# WHAT YOU WILL DO:
Rewrite the items below with "checkbox" substituted by "tick box" and nothing else altered. Leave the pictures out of your answer.

# Target pointing data:
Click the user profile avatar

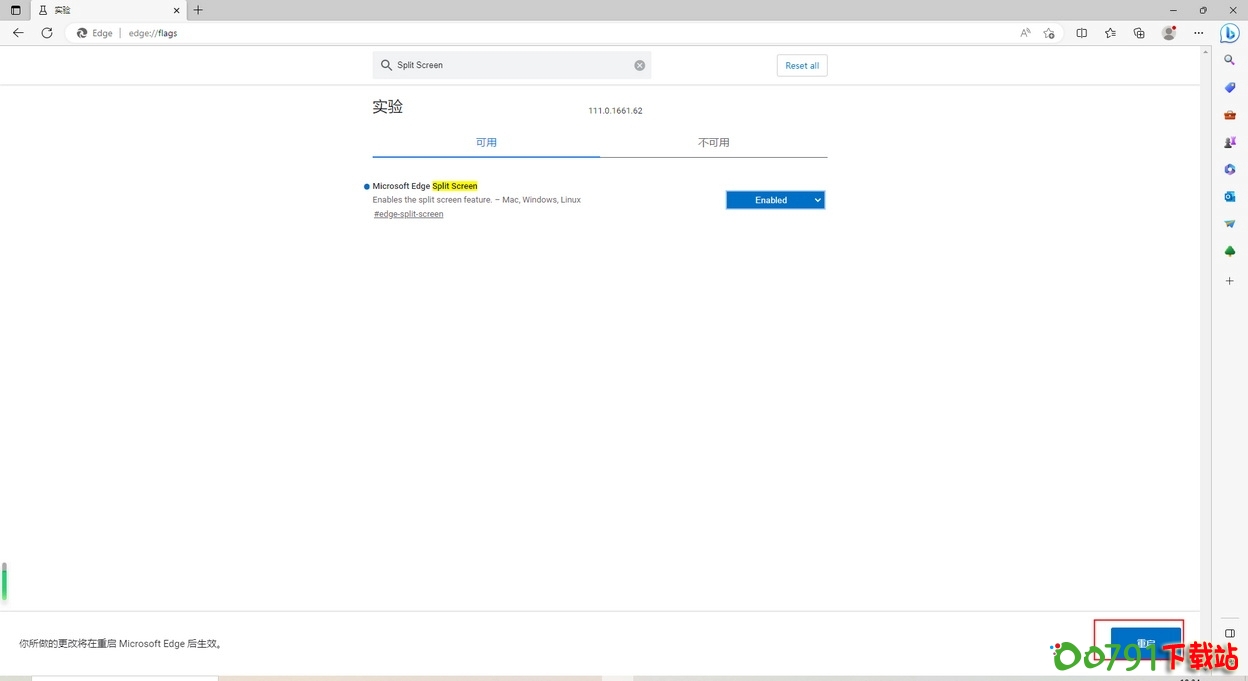point(1168,33)
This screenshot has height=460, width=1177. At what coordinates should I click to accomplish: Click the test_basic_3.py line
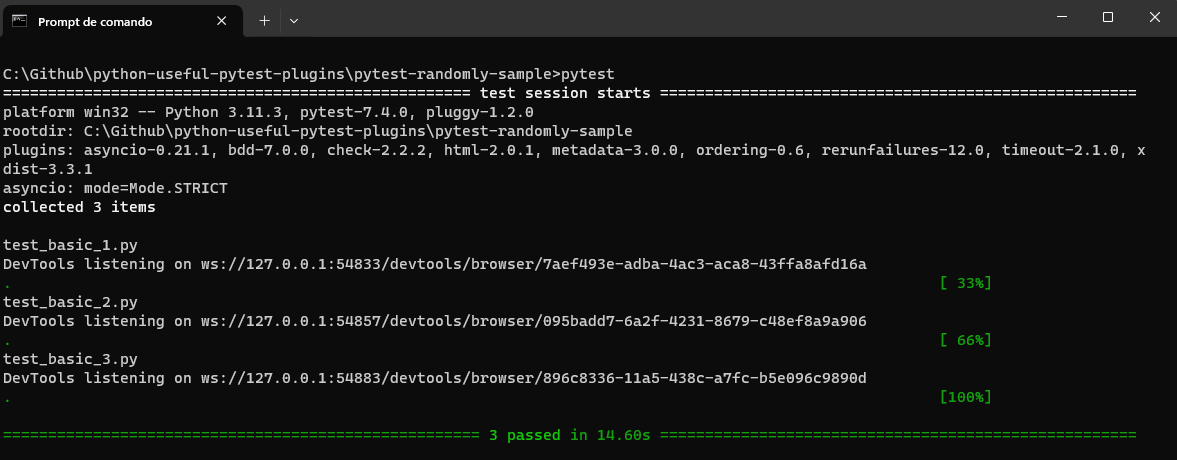70,359
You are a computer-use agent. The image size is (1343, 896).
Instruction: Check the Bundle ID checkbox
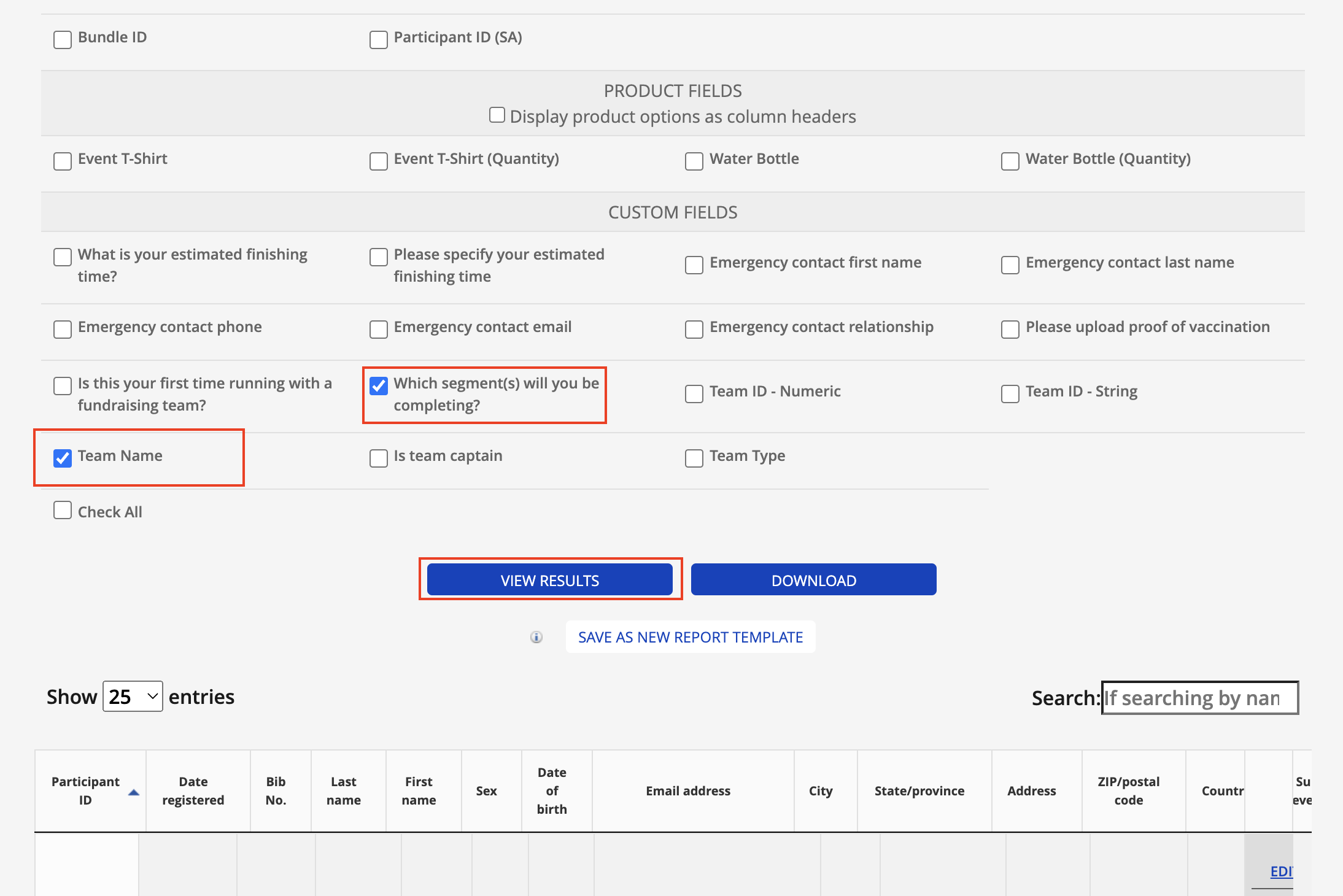coord(63,39)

# EXPECTED ANSWER:
Click the user profile avatar

point(1168,33)
This screenshot has height=460, width=1177. At what coordinates should I click to accomplish: Click the test_basic_3.py line
70,359
You are a computer-use agent. The image size is (1343, 896).
Instruction: Check the Bundle ID tick box
coord(63,39)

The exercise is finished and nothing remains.